TLDR
Stephen Colbert used his Walter Bernstein Award acceptance at the WGA Awards to needle Paramount and CBS over his coming “Late Show” exit, casting doubt on claims the program was an unsustainable $40 million loss.
Colbert Uses WGA Stage
The 61-year-old host was honored with the Walter Bernstein Award at the Writers Guild of America Awards, a prize named for the blacklisted screenwriter who defied the Hollywood studios of the McCarthy era. According to Daily Mail US, Colbert immediately addressed the implied comparison.
He reportedly called the recognition “a great honor” but questioned any direct parallel between himself and Bernstein, who faced genuine political repression. Colbert told the room, “This is not the 1950s. This is not the Red Scare. And, as far as I can tell, no one in late-night is fomenting a revolution.”
Then he leaned into the symbolism of a writer fighting censorship while working for a modern media giant. Quoting the Gil Scott-Heron anthem, Colbert cracked, “As we know, the revolution will not be televised. It was going to be televised, but then Paramount bought it.”
The WGA East says the Walter Bernstein Award recognizes writers who show “a willingness to confront social injustice in the face of adversity.” For Colbert, the adversity is now coming from inside the corporate house that made him a late-night institution.
Money, Mergers, and Motives
Colbert’s latest jabs come as “The Late Show With Stephen Colbert” heads toward a planned end on CBS. A Puck report, cited by Daily Mail US, claimed the series was losing around $40 million a year, framing the move as cold arithmetic for Paramount’s balance sheet.
Onstage, Colbert took aim at that narrative. “Evidently, the revolution was losing, like, $40 million a year. It had to go,” he joked, the sarcasm aimed less at his own show than at the idea that a flagship franchise had suddenly become too expensive to keep.
CBS has publicly insisted the decision was “purely a financial decision” tied to declining ad revenue. Colbert and allies remain unconvinced. The Daily Mail piece notes he had recently blasted a reported $16 million settlement between Paramount and the President, calling it “a big fat bribe” while a long-discussed merger with David Ellison’s Skydance moved forward.

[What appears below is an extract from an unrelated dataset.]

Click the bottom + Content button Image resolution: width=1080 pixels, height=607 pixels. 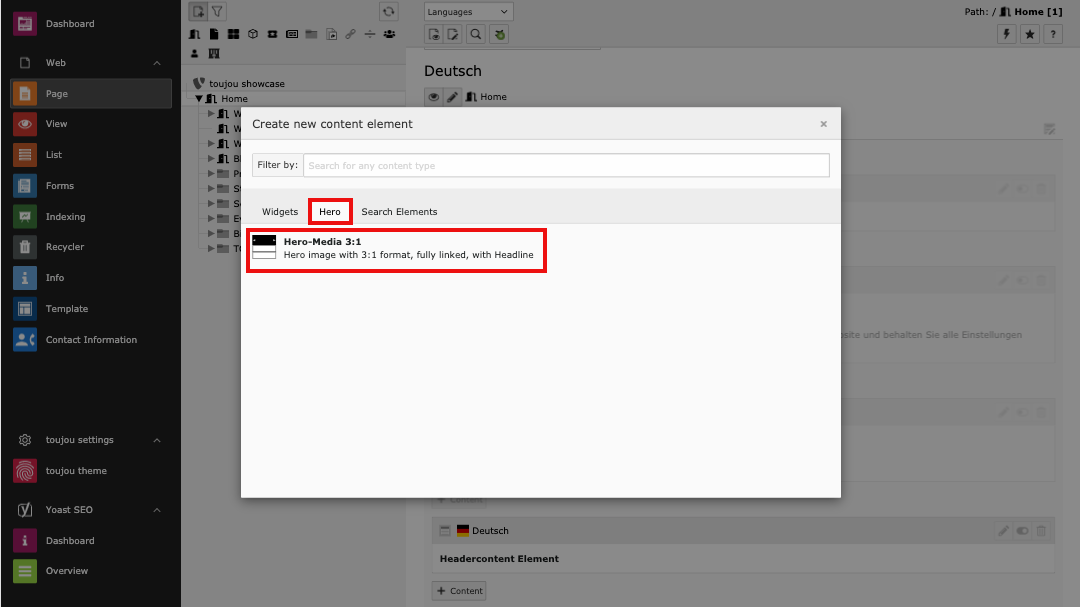459,591
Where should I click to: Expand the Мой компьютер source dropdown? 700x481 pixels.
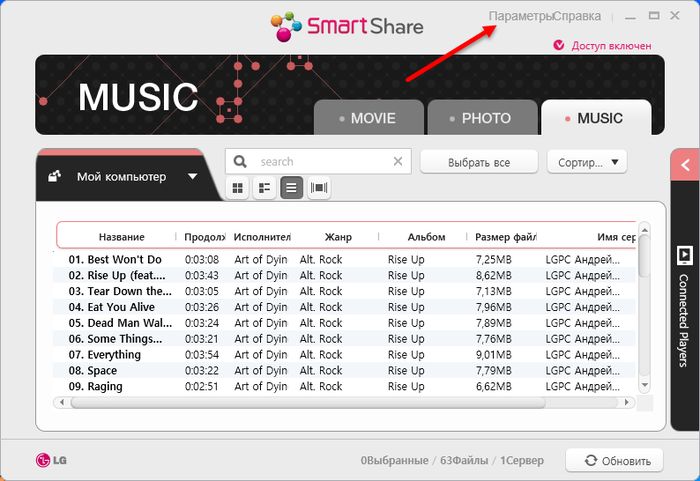coord(192,177)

The show had already become a political stage. Senator Elizabeth Warren used a “Late Show” appearance to warn that Ellison’s push to consolidate media power through Paramount could turn outlets like CBS into vehicles for conservative messaging. That on-air warning landed in the same corporate ecosystem Colbert was now needling at the WGA podium.
A Legacy in Transition
This is not Colbert’s first clash with the people who sign his checks. Earlier in the year, he mocked the FCC’s “equal opportunities” rule after commissioner Brendan Carr complained about the show’s partisan edge. He also joked about Paramount being “tight on cash” when he handed his wife an extravagant ring on air, quipping that he had planned to charge it to CBS.

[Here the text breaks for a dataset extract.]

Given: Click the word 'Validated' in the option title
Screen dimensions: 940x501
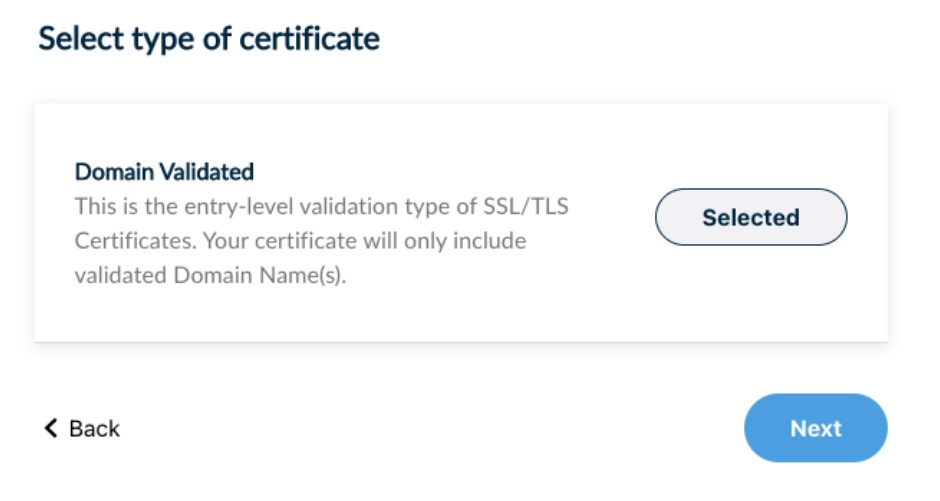Looking at the screenshot, I should (x=208, y=172).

Those barbs deepen a portrait of a host who moved from outsider parody to establishment anchor, then found himself challenging the establishment from inside its own late-night temple. The Walter Bernstein Award, with its history of honoring resistance to censorship, gave Colbert a stage to frame his corporate breakup as something larger than a simple cancellation.
For Paramount and CBS, the stakes are different. They are navigating cord-cutting, streaming losses, and Wall Street pressure while trying to keep creative talent in line with cost-cutting priorities. Every Colbert punchline at their expense feeds a narrative that business, not audience, is driving the final curtain on “The Late Show.”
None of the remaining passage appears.